Política

Seprem espera transição para Funprev

Nélson Gonçalves
| Tempo de leitura: 3 min

O superintendente do Serviço de Previdência dos Municipiários (Seprem), Danilo Campana, defendeu, ontem, a proposta de gestão transitória para a criação da Fundação de Previdência (Funprev). Para Campana, não terá sentido a futura fundação ficar sem destino até a posse dos conselheiros e a escolha do presidente do novo órgão previdenciário.

A proposta do superintendente vai ao encontro da manifestação da Procuradoria do Município para a gestão inicial da fundação, com a extinção do Seprem. “O Seprem vai acabar e os servidores e o prefeito terão que montar uma comissão para administrar a fundação pelo período necessário para que a nova direção seja empossada. O racional é o atual quadro do Seprem manter a fundação funcionando até que o comando seja escolhido”, posiciona Campana.

Ele também é a favor do reaproveitamento de servidores do próprio órgão nos quadros da Funprev. “Veja, quem entende de previdência e trabalho no ramo hoje são os funcionários do Seprem. Seria um desperdício realizar um novo concurso público para o preenchimento de vagas na fundação e treinar esse pessoal. Além do que a Prefeitura teria que ficar com o excedente de mão-de-obra já treinada do Seprem. Não é lógico não aproveitar o pessoal”, comenta.

Para o funcionamento da fundação, Danilo Campana entende que serão necessários servidores para cuidar dos setores administrativo, de benefícios, jurídico, auditoria médica e outros. “Essa estrutura é mínima, sem contar com uma ou outra função de direção. Também somos favoráveis que a fundação faça a gestão da aplicação dos recursos junto a um banco, para reduzirmos riscos na aplicação”, cita. Segundo Campana, a Prefeitura continua deixando de pagar a cota patronal do Seprem. O órgão tem caixa de R$ 2,2 milhões neste momento.

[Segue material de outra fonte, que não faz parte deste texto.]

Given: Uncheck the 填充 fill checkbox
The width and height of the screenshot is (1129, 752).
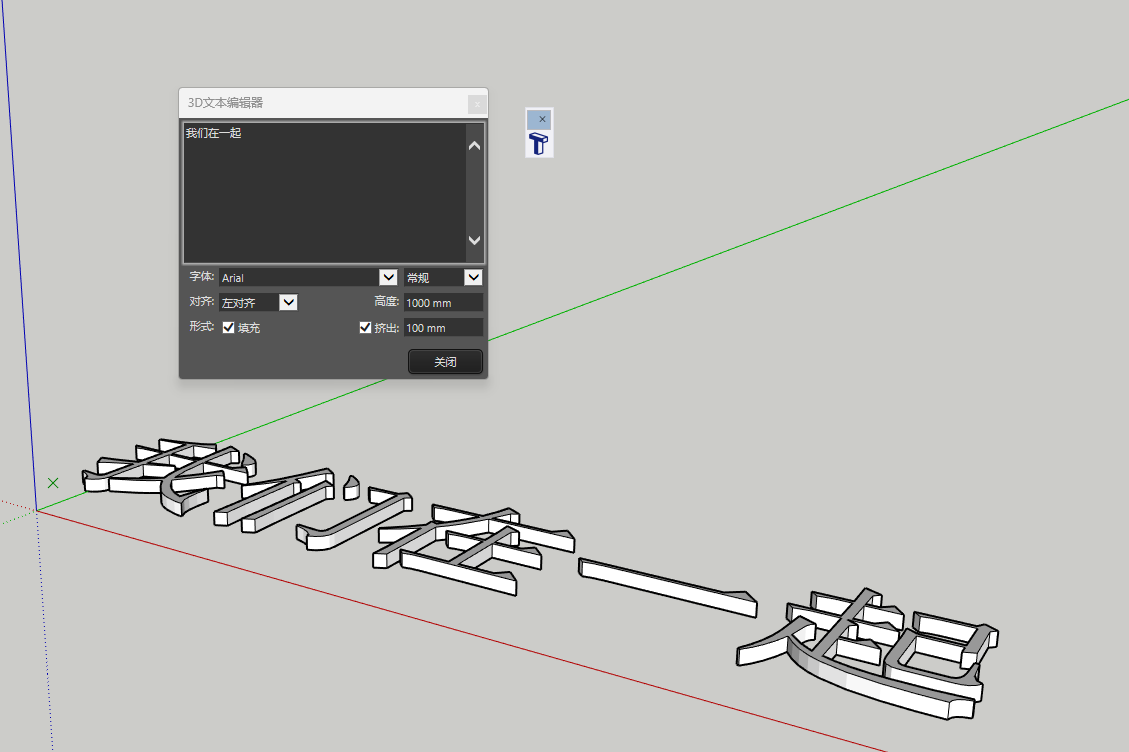Looking at the screenshot, I should 229,327.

Já a direção do Sindicato dos Servidores Municipais (Sinserm) vai analisar o veto do prefeito a artigos da lei que cria Funprev para se posicionar. A sindicalista Idelma Corral disse que é preciso definir junto aos servidores do Seprem a mudança de regime em um eventual reaproveitamento na fundação. “Os servidores do Seprem que forem para a Funprev deixarão de ser públicos, passarão a ser privados? Queremos discutir o regime e suas consequências”, adianta.

Idelma Corral conta que os servidores do órgão também serão chamados a discutir a questão. “Vamos consultá-los assim que a lei for sancionada para ver qual a melhor alternativa e como ficará a situação. Vamos ver se os servidores do Seprem estão dispostos a abrir mão do concurso público que eles prestaram para mudar de regime na fundação”, antecipa. O Sinserm é contra o projeto de criação da Funprev, defende uma alíquota de contribuição dos servidores muito menor que os atuais 8% e outra estrutura para o regime.

Veto do Executivo

O prefeito Nilson Costa (PPS) vai enviar a proposta de veto a itens do projeto à Câmara Municipal. A Administração não concorda com alguns pontos da lei, como a transferência dos atuais servidores do Serviço de Previdência dos Municipiários (Seprem), que será extinto, para a Secretaria Municipal de Administração.

O chefe do Executivo entende que a lei deve sofrer alterações para não manter inconstitucionalidades. O prefeito argumenta que os pontos que tratam sobre cargos, benefícios e transferências de servidores são de sua competência exclusiva. O assunto ainda será enviado à Câmara para análise até amanhã. Só depois os vereadores vão discutir a proposta de veto.

A transferência dos atuais ocupantes de cargos no Seprem é considerada um desperdício para a Prefeitura. Para a consultoria jurídica da Administração o aproveitamento de cargos em outros setores dependerá de decisão do prefeito e, também, do plano de organograma a ser apresentado pelo Conselho Curador da futura Funprev. Além disso, a procuradoria municipal considera inconstitucional a transferência de servidores nos moldes da lei.